I don't consider improving it further to be a high priority, although that
trick of using it as a sneaky random packet loss inducer is intriguing.
Much more important and urgent is getting some form of functioning SQM
closer to the hardware, where the information is. I don't think we need to
get super fancy here to do some real good, in the same way that PIE is a
major improvement over drop-tail. I'd settle for a variant of fq_codel that
gets and uses information about whether the current packet request might be
aggregated with the previous packet provided, and adjusts its choice of
packet accordingly.
At the same time, models would undoubtedly be useful to help test and
repeatably demonstrate the advantages of both simple and more sophisticated
solutions. Ns3 allows laying out a reasonably complex radio environment,
which is great for this. To counter the prevalence of one-station Faraday
cage tests in the industry, the simulated environments should represent
realistic, challenging use cases:
1) the family home, with half a dozen client devices competing with several
interference sources (Bluetooth, RC toys, microwave oven, etc). This is a
relatively easy environment, representing the expected environment for
consumer equipment.
2) the apartment block, with fewer clients per AP but lots of APs
distributed throughout a large building. Walls and floors may provide
valuable attenuation here - unless you're in Japan, where they can be
notoriously thin.
3) the railway carriage, consisting of eighty passengers in a 20x3 m space,
and roughly the same number of client devices. The uplink is 3G based and
has some inherent latency. Add some Bluetooth for flavour, stir gently.
This one is rather challenging, but there is scope to optimise AP antenna
placement, and to scale the test down slightly by reducing seat occupancy.

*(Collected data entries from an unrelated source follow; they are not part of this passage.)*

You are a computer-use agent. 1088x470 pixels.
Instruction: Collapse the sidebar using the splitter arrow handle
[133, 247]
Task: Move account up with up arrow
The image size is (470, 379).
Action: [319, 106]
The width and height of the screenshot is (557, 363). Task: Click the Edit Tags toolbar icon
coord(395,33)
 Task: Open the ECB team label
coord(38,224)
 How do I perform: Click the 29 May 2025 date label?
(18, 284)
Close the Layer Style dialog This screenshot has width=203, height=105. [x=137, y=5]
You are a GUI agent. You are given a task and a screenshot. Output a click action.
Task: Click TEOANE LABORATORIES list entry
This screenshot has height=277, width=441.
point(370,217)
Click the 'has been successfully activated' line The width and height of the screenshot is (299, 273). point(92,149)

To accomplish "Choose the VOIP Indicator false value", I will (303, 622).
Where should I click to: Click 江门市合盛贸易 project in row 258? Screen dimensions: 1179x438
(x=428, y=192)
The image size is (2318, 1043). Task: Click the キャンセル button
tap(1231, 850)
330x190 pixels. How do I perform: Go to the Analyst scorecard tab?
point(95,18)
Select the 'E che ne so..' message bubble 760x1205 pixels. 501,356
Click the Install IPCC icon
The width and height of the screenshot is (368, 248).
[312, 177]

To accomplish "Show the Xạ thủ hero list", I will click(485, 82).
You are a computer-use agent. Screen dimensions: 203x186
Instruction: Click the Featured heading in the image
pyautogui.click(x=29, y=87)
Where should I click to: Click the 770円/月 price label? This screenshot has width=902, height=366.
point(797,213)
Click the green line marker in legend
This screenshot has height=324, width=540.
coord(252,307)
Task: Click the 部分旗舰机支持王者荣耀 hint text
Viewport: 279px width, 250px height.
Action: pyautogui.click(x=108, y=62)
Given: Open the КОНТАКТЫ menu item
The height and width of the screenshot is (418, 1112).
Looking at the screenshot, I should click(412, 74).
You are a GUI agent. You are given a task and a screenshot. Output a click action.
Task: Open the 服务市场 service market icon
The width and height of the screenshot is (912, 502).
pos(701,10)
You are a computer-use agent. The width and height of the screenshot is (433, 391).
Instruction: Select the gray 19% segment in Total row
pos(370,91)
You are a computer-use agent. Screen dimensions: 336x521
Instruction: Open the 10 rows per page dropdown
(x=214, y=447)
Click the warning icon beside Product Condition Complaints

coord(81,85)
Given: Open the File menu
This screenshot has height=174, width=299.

4) the jumbo jet, consisting of several hundred passengers crammed in like
sardines. The uplink has satellite latencies built in. Good luck.
5) the business hotel. Multiple APs will be needed to provide adequate
coverage for this environment, which should encompass the rooms as well as
lounge, conference and dining areas. Some visitors may bring their own APs,
and the system must be able to cope with this without seriously degrading
performance.
6) the trade conference. A large arena filled with thousands of people.
Multiple APs required. Good luck.
I also feel that ultimately we're going to have to get industry on board.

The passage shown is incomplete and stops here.